RECORDS TO PROCESS:
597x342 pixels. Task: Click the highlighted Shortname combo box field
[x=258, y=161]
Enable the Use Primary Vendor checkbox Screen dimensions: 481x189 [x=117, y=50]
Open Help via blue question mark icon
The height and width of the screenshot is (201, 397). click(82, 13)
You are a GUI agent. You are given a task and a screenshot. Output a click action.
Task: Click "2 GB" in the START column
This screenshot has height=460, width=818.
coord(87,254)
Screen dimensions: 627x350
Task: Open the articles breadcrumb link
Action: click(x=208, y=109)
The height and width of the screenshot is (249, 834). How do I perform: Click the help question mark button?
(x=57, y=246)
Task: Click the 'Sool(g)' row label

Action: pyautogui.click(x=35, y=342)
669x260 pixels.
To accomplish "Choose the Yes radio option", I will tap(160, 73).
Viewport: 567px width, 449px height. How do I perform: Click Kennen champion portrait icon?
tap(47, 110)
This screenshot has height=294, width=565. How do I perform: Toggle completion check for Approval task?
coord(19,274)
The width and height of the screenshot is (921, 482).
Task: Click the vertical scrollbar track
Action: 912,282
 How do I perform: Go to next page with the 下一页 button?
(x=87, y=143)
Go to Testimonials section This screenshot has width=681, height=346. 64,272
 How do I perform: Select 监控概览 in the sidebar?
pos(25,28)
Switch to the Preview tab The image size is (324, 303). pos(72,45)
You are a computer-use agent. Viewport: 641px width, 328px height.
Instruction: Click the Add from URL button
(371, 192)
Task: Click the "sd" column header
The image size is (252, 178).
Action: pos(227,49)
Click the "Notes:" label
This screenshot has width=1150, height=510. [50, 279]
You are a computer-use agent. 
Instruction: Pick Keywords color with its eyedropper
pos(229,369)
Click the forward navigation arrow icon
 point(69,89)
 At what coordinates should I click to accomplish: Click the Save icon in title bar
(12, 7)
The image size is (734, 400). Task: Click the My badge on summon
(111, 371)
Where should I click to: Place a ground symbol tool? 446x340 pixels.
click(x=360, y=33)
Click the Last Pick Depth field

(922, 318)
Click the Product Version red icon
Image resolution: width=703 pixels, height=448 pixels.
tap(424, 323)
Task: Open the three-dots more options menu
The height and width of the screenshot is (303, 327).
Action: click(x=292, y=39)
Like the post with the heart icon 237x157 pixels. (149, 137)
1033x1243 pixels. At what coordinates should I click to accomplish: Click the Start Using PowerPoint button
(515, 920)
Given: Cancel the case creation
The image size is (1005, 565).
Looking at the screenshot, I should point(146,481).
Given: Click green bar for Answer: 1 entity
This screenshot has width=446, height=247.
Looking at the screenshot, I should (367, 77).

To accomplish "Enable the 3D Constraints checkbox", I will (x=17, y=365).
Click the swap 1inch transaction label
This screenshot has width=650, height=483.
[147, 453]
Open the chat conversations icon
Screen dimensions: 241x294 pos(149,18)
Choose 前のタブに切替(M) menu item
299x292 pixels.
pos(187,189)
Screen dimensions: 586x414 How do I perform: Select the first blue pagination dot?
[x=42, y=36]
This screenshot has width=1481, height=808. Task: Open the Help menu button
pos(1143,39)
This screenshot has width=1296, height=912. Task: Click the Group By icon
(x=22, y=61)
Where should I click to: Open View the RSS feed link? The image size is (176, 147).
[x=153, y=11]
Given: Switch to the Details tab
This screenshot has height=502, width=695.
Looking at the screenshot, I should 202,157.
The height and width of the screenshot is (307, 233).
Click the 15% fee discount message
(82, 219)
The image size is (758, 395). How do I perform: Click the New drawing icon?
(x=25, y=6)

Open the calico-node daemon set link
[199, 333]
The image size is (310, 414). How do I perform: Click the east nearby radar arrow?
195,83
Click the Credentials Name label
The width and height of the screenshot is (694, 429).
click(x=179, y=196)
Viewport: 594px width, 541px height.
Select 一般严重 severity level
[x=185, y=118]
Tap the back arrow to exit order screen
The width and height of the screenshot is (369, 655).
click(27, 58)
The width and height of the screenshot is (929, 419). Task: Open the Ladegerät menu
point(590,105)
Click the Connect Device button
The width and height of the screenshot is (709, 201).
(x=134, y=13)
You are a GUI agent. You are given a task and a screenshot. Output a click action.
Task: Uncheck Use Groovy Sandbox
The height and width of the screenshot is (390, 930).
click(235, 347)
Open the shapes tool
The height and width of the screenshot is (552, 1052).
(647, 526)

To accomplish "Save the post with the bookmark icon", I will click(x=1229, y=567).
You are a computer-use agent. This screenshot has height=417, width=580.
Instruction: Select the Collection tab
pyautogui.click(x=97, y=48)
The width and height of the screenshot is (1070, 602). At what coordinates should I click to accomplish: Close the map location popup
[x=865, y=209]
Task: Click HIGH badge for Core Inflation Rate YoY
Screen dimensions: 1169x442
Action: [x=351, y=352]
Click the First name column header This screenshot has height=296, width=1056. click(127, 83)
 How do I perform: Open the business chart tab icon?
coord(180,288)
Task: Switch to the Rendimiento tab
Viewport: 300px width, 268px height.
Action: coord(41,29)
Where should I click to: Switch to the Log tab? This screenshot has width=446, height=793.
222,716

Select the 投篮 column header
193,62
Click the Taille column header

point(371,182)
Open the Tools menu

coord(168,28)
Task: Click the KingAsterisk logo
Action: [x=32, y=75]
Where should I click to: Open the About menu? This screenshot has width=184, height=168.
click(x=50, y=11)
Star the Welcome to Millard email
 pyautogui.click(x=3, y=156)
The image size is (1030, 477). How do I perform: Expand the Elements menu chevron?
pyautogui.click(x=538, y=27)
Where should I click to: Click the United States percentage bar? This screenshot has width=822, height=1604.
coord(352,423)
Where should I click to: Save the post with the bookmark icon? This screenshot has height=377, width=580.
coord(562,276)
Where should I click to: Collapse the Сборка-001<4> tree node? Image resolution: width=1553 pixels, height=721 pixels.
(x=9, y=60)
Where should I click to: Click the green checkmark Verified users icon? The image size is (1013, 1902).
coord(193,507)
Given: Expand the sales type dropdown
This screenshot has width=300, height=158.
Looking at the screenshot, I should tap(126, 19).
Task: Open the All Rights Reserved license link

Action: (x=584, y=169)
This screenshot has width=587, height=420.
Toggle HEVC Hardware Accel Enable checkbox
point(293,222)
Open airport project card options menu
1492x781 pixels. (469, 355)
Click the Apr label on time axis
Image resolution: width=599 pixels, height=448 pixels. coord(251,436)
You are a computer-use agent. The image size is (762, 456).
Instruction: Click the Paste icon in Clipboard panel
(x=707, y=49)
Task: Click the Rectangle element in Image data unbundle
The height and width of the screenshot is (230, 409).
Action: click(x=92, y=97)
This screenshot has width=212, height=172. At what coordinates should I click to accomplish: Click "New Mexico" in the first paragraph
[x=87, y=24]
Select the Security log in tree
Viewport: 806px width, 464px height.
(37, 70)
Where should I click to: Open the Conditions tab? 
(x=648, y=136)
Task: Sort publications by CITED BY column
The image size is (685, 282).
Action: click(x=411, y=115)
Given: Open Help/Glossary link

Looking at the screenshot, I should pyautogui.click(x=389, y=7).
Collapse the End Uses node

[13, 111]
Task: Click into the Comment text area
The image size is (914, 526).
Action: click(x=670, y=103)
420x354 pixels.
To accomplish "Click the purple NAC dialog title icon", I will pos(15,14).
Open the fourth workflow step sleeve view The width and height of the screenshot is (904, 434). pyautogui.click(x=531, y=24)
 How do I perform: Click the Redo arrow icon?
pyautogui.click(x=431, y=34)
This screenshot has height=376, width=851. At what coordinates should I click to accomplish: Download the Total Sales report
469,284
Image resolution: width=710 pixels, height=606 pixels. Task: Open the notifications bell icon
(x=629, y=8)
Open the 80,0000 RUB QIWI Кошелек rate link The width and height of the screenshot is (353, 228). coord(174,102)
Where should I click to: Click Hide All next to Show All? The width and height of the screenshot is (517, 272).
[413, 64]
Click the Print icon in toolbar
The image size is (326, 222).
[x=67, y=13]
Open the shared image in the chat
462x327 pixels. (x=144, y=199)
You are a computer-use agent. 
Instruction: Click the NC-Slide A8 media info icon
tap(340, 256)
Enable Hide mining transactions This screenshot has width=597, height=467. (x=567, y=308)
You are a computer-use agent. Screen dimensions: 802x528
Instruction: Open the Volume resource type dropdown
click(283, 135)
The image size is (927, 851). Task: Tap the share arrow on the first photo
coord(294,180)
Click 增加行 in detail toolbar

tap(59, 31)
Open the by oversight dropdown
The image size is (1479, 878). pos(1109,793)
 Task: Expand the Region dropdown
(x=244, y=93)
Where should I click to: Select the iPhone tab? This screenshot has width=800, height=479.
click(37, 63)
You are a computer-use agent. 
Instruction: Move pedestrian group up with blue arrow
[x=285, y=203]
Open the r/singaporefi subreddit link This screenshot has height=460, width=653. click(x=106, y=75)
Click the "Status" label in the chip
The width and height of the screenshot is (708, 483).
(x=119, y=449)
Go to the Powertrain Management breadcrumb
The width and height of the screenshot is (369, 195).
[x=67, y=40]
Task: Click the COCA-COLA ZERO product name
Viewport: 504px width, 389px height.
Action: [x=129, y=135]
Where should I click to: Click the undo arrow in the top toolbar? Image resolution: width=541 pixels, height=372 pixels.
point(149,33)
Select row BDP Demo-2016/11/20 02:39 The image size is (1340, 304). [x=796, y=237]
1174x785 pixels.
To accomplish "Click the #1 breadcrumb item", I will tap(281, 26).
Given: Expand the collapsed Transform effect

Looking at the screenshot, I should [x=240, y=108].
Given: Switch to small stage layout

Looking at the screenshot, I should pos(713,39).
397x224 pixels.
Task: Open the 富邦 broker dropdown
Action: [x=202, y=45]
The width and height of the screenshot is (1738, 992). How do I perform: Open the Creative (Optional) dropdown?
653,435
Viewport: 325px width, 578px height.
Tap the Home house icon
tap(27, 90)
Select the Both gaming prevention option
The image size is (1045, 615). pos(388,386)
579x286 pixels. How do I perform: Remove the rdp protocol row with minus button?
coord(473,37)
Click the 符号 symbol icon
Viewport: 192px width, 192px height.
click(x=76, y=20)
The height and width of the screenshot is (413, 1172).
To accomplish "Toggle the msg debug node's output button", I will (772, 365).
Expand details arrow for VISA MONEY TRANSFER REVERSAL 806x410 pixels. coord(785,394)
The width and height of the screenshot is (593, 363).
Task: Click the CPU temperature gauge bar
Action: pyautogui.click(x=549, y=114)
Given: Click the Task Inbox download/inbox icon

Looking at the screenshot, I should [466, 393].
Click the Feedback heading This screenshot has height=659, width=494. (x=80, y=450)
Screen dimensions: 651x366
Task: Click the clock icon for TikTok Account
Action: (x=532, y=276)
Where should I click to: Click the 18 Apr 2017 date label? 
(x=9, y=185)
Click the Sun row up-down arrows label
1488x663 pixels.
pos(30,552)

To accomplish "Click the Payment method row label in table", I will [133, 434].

EXERCISE DIRECTIONS: For the listing above, print only the lines starting at the line containing "Where should I click to: Open View" and ending at the line containing "Task: Uncheck Use Groovy Sandbox", exactly, both included.

ANSWER TO THIS EXERCISE:
Where should I click to: Open View the RSS feed link? The image size is (176, 147).
[x=153, y=11]
Given: Switch to the Details tab
This screenshot has height=502, width=695.
Looking at the screenshot, I should 202,157.
The height and width of the screenshot is (307, 233).
Click the 15% fee discount message
(82, 219)
The image size is (758, 395). How do I perform: Click the New drawing icon?
(x=25, y=6)

Open the calico-node daemon set link
[199, 333]
The image size is (310, 414). How do I perform: Click the east nearby radar arrow?
195,83
Click the Credentials Name label
The width and height of the screenshot is (694, 429).
click(x=179, y=196)
Viewport: 594px width, 541px height.
Select 一般严重 severity level
[x=185, y=118]
Tap the back arrow to exit order screen
The width and height of the screenshot is (369, 655).
click(27, 58)
The width and height of the screenshot is (929, 419). Task: Open the Ladegerät menu
point(590,105)
Click the Connect Device button
The width and height of the screenshot is (709, 201).
(x=134, y=13)
You are a GUI agent. You are given a task and a screenshot. Output a click action.
Task: Uncheck Use Groovy Sandbox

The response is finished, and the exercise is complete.